Growing up as a stubborn little boy, my mom used to tell me: “Only the crazies keep doing the same thing expecting different results.”
Or as they say in the fitness industry: if you do what you’ve always done, you’ll get what you’ve always gotten.
I’m not a personal trainer, but I’m assuming that this applies to the men and women who do the same workouts and eat the same things day in and day out, but have reached and maintained a plateau. Sure, they’re not gaining weight or losing muscle, but they’re also not making progress or gaining any more physical fitness.
It’s these sorts of people who show up at the gym each day to do their usual 20 crunches, while wondering why they don’t leave with 6-pack abs.
What does this have to do with Human Resources (and outplacement in particular)? Well, not to suggest that our industry is getting a little flabby, but it seems like the traditional outplacement providers that dominate the industry have hit a plateau.
At a time and in an industry where careers and even companies are made or broken by speed, connectivity, efficiency, transparency, and social hyper connectedness, why is there still such hesitancy in HR toward embracing new technologies?
I’ve noticed that, after several years developing products specifically leveraging the latest technologies (which I’ll abstain mentioning for fear of losing you) to enhance talent management, the word “tech” has remained an unspeakable taboo. Oh, sure, there are the Twitter-happy early-adopters (I’m among them) who get excited when we’re presented with new gadgets, apps, and widgets to click, like, and share, but for the vast majority of the grand human resources machine, adding one more cog (or changing the machine entirely) is often a futile effort, stemming from the painful question: “Is it really worth it?”
And I understand: changing processes, adding in new tools, and up-ending the system can seem daunting—at least at the beginning. Just as ditching the 20 crunches in favor of med ball side throws at the gym requires a little bit of personal training and reassurance at the outset, so too does ditching the old services in favor of new technology requires explanation, training, and a little bit of faith.

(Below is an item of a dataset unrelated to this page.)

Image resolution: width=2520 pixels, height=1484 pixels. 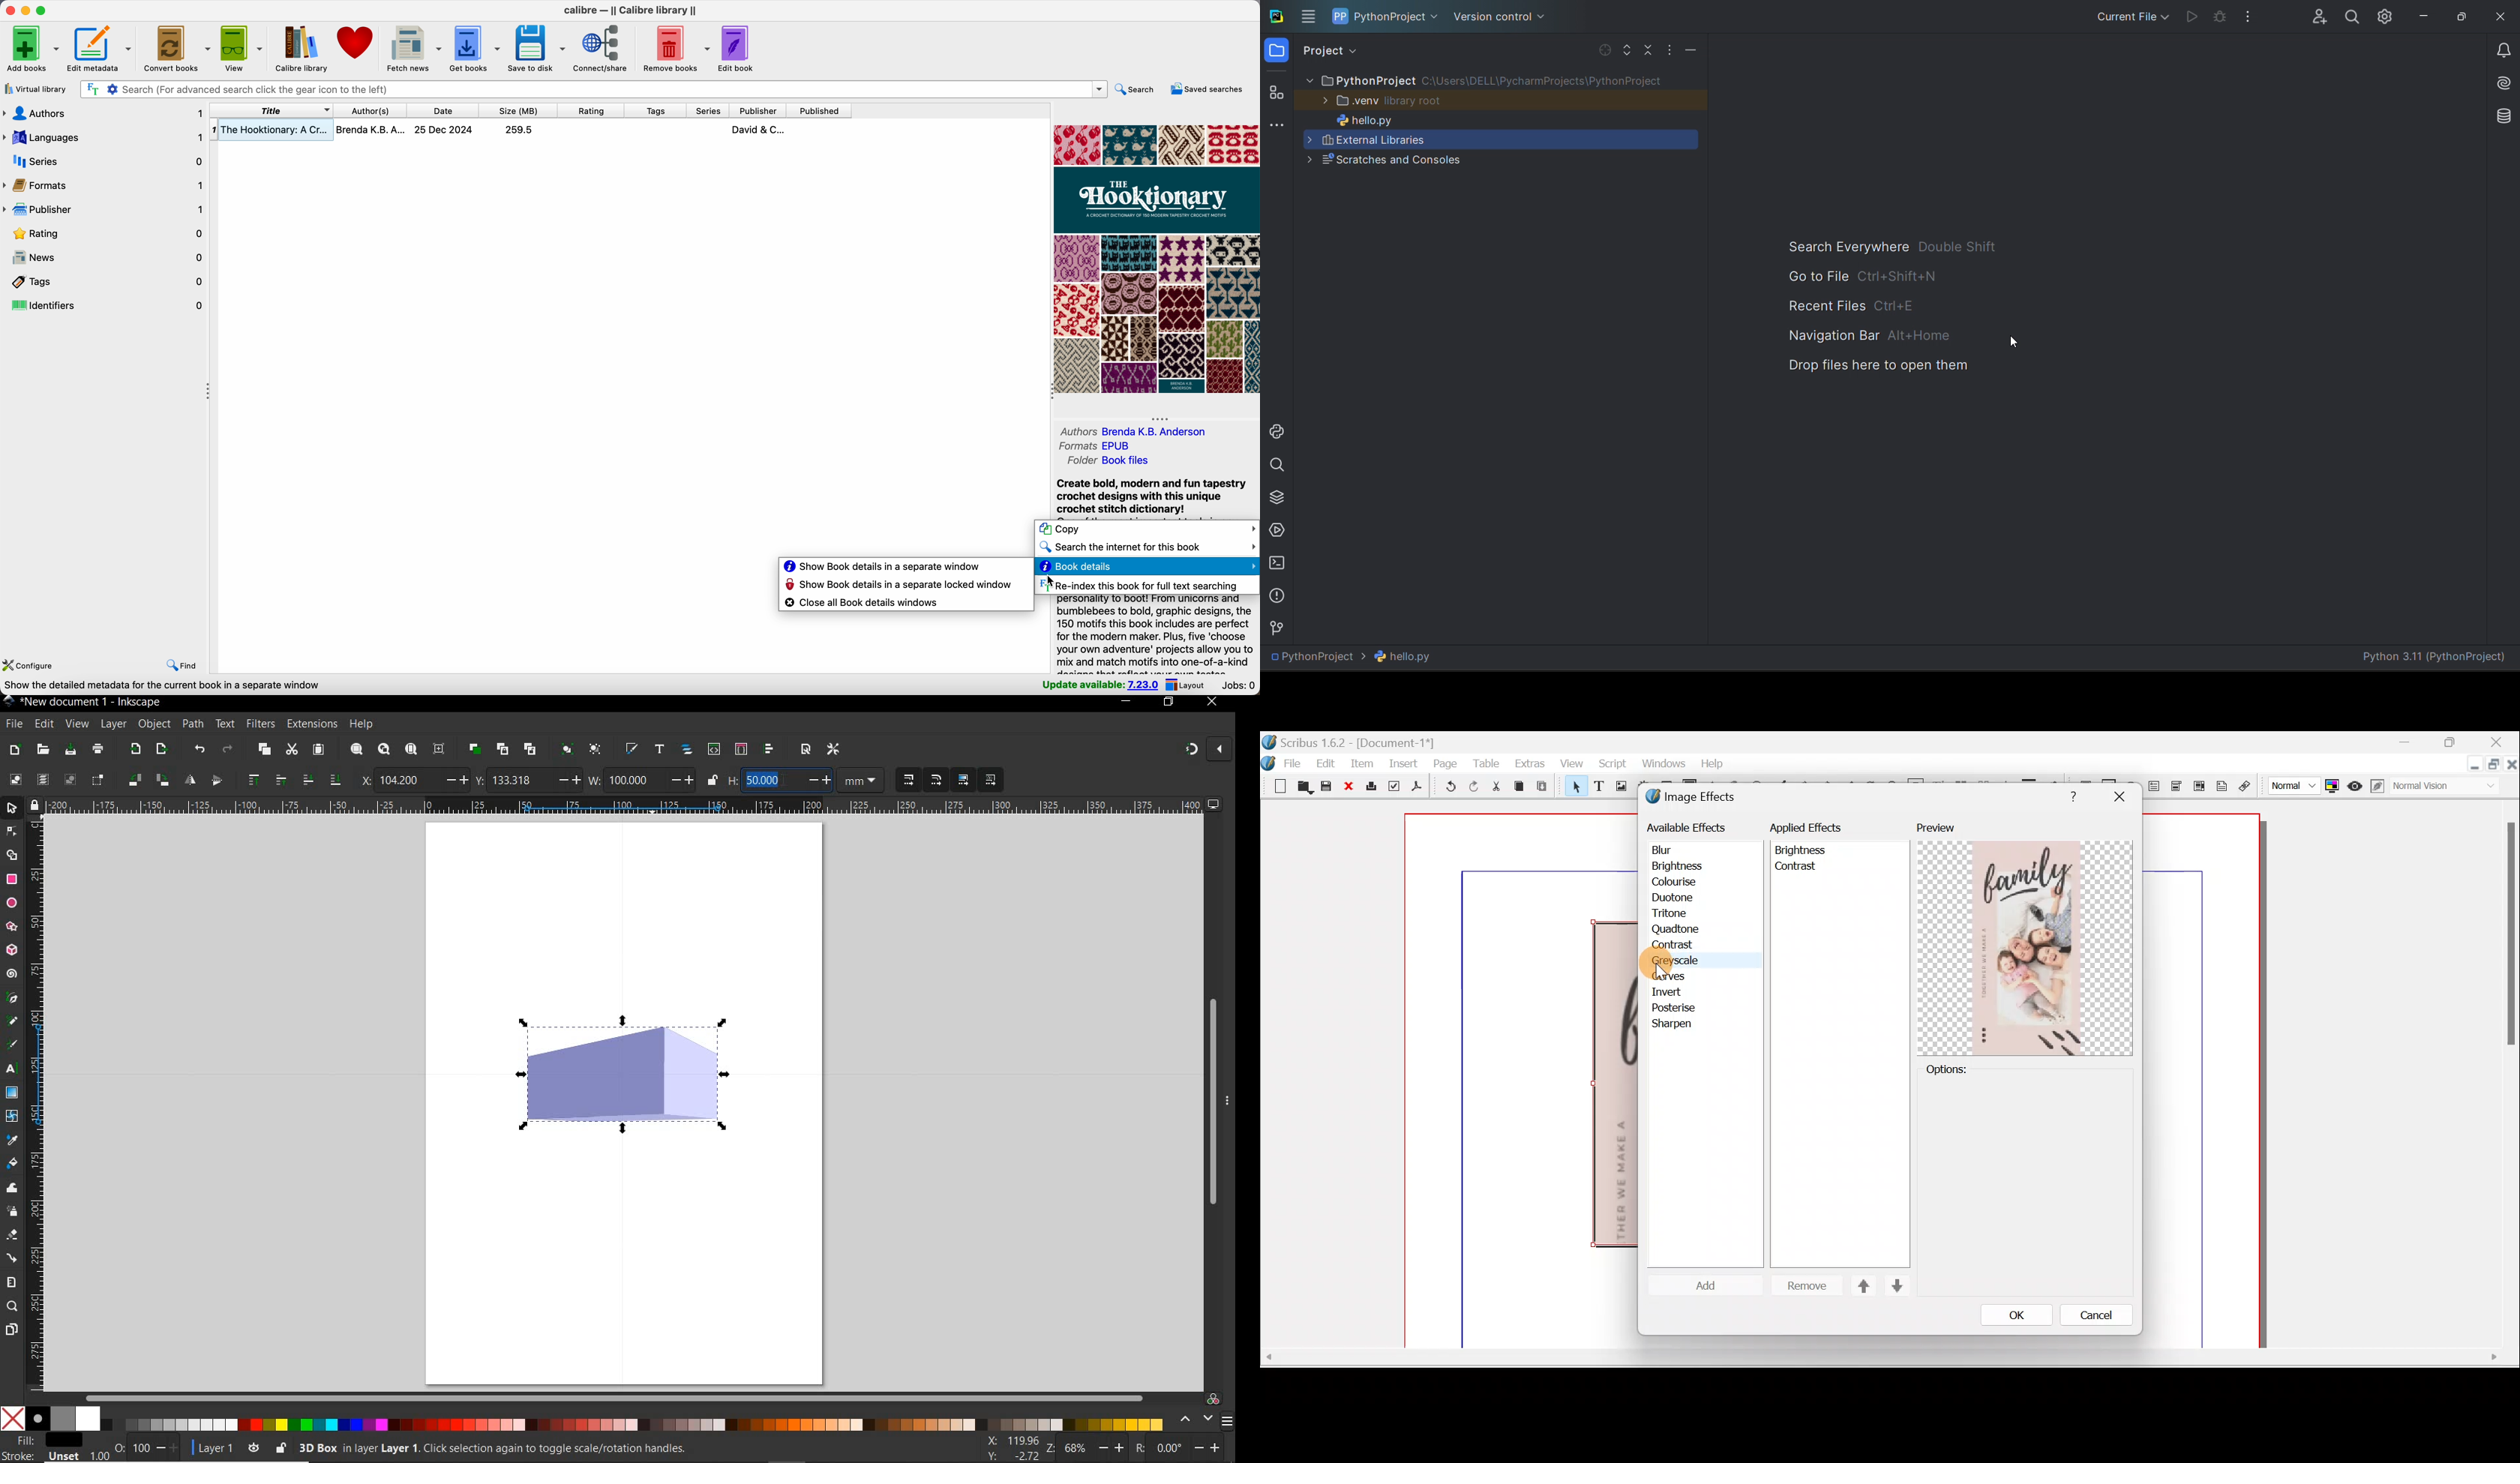 What do you see at coordinates (2433, 787) in the screenshot?
I see `Visual appearance` at bounding box center [2433, 787].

Let’s get out of the gym and look at outplacement, since that’s a topic near and dear to my heart right now. Traditionally, outplacement has been a low tech industry. Impacted workers have to get in their cars and drive to their co-working spaces or workshops. Job searches are done manually, even when they’re performed using online job aggregators like Indeed or SimplyHired. Social networking is on the job seeker’s head, and if the job seeker doesn’t already have an established social presence, then networking can easily come to an analog halt.
Doing outplacement the traditional way (and leveraging the same old online job search tools) produces the same results over and over again: job landing times are prolonged, which means employers spend more unemployment taxes in addition to paying their outplacement service providers. And that’s not even considering the potential impact to employer brand that your laid-off employees will effect while looking for a job.
Sure, people will eventually land new jobs—but if there were a better, faster, more cost-effective way…then why wouldn’t you give it a try?
Semantic matching, machine learning applied to the job search, real time outplacement analytics and even human expert filtering can deliver a much efficient and effective outplacement experience to a laid-off employee trying to make sense of the myriad of job search tools out there. Taking the heavy lifting off of the job seeker by giving them an online portal, customized job leads through a personalized skills-and-experience matching technology, access to virtual coaches, webinars, and materials can help you trim the fat out of your current outplacement strategy and slim down the HR budget (while finding your impacted employees new jobs in the process).
It’s time to flex our technology muscles and start a healthy new outplacement habit. We have to embrace the fact that tech isn’t about disrupting your processes to make your job harder; it’s about disrupting an industry that has never made your job easier.
Yes, changing your HR tech may be a workout initially, but it’s a workout that will work out for bettering your job—and your impacted employees’ lives—in the long run.
(Speaking of running…anyone else ready to hit the treadmill?)